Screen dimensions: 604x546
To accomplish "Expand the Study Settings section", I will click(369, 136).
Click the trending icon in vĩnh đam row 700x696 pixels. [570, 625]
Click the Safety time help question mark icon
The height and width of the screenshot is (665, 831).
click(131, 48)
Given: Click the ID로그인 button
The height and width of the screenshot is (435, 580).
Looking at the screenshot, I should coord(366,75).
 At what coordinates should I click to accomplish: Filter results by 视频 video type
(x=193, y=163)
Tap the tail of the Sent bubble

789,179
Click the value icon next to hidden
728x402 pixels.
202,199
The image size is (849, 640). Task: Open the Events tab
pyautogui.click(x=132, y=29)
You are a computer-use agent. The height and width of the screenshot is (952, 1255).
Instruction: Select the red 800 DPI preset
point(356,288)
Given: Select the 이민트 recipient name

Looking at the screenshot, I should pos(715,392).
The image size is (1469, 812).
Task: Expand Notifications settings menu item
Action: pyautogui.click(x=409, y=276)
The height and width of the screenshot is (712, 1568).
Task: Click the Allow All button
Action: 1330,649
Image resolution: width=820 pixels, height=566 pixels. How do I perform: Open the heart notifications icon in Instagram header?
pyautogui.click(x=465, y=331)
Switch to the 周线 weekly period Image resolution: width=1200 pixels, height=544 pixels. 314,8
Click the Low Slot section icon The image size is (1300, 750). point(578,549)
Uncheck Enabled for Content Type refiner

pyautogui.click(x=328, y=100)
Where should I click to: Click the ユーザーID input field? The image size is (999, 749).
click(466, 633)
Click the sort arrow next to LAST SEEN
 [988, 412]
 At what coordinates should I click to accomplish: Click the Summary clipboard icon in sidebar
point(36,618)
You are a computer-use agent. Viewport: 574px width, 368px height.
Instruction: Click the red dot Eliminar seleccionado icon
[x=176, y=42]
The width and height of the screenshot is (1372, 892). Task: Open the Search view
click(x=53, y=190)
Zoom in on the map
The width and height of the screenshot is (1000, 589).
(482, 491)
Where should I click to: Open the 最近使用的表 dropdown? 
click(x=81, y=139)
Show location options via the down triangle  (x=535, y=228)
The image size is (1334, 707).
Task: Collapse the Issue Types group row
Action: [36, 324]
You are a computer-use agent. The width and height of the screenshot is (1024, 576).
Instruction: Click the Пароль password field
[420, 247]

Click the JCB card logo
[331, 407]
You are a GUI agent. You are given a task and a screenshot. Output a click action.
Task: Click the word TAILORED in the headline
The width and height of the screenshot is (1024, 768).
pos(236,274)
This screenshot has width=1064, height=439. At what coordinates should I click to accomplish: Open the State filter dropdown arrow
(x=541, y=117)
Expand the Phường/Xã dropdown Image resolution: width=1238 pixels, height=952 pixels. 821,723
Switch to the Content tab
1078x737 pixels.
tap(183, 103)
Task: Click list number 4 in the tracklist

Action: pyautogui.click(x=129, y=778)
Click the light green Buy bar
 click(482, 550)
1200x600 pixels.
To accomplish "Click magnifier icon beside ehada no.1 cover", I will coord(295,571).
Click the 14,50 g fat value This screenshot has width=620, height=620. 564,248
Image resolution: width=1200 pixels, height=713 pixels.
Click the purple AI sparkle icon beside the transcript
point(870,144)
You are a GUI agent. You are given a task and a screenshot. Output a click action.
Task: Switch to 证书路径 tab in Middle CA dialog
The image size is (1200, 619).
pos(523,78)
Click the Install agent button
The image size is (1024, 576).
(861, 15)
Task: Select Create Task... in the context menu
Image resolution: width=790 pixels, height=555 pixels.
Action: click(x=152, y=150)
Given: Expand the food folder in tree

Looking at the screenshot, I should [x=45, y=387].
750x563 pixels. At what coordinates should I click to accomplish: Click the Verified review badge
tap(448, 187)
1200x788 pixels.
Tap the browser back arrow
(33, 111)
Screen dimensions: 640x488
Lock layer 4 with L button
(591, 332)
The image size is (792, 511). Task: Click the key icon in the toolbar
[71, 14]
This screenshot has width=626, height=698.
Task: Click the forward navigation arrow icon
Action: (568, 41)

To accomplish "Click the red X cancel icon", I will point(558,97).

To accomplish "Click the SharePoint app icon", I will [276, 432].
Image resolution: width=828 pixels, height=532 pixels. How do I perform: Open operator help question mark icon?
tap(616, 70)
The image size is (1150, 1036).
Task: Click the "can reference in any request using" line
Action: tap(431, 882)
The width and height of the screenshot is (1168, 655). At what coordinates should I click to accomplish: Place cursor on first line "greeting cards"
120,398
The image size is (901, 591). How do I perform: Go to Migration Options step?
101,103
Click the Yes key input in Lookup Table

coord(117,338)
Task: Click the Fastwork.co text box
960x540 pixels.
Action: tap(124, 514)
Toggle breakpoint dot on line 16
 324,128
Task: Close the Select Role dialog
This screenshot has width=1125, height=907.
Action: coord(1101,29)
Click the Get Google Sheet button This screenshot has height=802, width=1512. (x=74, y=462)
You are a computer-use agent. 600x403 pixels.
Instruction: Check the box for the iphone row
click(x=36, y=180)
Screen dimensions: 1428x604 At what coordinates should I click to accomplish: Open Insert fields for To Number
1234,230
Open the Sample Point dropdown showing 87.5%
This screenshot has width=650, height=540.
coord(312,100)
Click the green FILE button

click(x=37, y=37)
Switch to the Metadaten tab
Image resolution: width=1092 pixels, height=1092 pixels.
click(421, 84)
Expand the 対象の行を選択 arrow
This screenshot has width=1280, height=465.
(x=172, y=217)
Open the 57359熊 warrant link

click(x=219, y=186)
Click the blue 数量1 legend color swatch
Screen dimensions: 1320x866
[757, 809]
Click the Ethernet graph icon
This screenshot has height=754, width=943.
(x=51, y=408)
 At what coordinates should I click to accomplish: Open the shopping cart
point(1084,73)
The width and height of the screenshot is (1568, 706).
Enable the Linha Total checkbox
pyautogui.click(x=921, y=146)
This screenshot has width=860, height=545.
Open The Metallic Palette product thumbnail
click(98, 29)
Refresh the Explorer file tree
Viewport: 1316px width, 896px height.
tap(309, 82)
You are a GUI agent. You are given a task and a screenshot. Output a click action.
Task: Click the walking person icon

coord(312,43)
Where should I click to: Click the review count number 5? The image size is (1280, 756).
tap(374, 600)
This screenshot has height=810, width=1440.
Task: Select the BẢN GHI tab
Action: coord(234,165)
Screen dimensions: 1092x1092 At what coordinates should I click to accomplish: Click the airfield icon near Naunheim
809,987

--*--

§ **TASK**:
Return the lines above that include the string "dialog".

§ **RESULT**:
Task: Switch to 证书路径 tab in Middle CA dialog
Task: Close the Select Role dialog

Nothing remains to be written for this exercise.